RE: Telling fact from fiction
July 21, 2016 at 8:15 pm
(This post was last modified: July 21, 2016 at 8:21 pm by bennyboy.)
(July 21, 2016 at 8:12 am)RoadRunner79 Wrote:(July 20, 2016 at 10:41 pm)bennyboy Wrote: I think my last post made my argument in a maximally precise way, but I'm fine with spelling it out.
You say kids are taught the difference between fact and fiction, but you will not allow them to apply critical standards to the Bible, will you? Will you really spell out the inconsistencies in the Bible and let them make of it what they will?
If you are like most Christians, you will not teach the kid to view the Bible critically. If the kid is dumb enough to ask a smart question, like "If God is good, how come little babies are born with Zika?" the spin will begin, I think. If the kid says, "How do you know God is real?" will you teach him how to distinguish fact from fiction then? Will you teach him scientific principles, and ask him to apply them to the Bible as honestly as possible?
Now, I don't mean this to attack you. But it's hard for me to see how you will teach a kid to think critically while exposing him to a system of thought that is based on faith.
It is interesting; how often here, and in similar conversations, I find that atheists tell me what I do, what my motivations are, what I believe, why... and so on. And when corrected, it is ignored (much like when evidence is given, and then it is claimed that there is no evidence).
However, to the topic at hand.... do you have a general principle that we can apply critical thinking to, for determining fact from fiction, other than the circular ones described thus far?
You are not reading carefully enough. The term "if" is conditional: "IF you are like most Christians." You can simply answer "I'm not like them. I would never teach my kids that the Bible represents Truth even though I can't demonstrate its truth, because that would NOT be teaching them how to distinguish between fact and fiction." I'm not saying what you do-- I'm saying what I THINK you would do, based on my knowledge that you are Christian, and my experience with other Christians.
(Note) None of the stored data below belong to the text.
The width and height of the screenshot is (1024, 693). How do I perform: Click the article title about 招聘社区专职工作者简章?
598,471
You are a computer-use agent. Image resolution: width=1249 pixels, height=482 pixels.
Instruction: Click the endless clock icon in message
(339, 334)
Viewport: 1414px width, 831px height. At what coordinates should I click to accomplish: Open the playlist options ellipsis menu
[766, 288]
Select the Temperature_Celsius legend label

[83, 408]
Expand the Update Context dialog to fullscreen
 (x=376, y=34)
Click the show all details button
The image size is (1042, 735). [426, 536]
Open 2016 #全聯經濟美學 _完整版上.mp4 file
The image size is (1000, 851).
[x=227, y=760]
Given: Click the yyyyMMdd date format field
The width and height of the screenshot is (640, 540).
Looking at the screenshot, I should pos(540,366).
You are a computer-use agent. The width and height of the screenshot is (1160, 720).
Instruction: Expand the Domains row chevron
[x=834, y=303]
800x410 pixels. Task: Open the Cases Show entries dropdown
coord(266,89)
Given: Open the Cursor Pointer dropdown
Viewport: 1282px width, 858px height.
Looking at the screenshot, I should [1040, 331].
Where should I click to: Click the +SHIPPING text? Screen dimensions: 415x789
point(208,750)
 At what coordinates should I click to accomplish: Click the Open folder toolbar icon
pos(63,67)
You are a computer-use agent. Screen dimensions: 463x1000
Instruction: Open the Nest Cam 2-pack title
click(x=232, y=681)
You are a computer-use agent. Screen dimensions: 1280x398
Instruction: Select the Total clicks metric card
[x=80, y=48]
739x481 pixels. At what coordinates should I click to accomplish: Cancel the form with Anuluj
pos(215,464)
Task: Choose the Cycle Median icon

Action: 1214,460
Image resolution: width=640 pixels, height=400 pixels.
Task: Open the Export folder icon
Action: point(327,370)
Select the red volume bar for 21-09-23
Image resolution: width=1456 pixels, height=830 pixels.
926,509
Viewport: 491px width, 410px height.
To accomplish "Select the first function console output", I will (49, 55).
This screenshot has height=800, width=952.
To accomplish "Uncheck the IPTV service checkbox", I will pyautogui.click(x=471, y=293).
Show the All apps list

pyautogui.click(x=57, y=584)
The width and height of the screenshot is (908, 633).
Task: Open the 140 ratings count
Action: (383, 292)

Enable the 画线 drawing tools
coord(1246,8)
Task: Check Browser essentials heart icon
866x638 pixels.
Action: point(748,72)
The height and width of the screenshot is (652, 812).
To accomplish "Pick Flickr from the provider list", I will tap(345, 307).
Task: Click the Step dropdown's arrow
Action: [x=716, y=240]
As for a general principle of determining fact from fiction: that's easy: believe those things first which are in accordance with what you already know about life, and second which you can verify, as fact. Those things which are not in accordance with what you know, and which you cannot verify as fact, do not take as fact.
So let's say I tell a kid that there's a Mr. Smith living down the street and he owns a parrot. The kid knows from his own experience about people, streets and parrots, and will be willing to take my assertion as fact even though he hasn't confirmed it. Now, let's say I tell the kid Mr. Smith can walk on water, can turn a couple loaves into a meal for thousands, and can turn water into wine. The kid, will say, "Ummmmm. . . I don't think that can happen, cuz I've never seen anything like that and neither has anybody I know." The kid would likely say, "I'll tell you what. If you can show me anybody doing any of those things, then maybe I'll believe Mr. Smith is real, and you're not just telling me stories to make me eat my broccoli."
Smart kid. Critical thinking in action.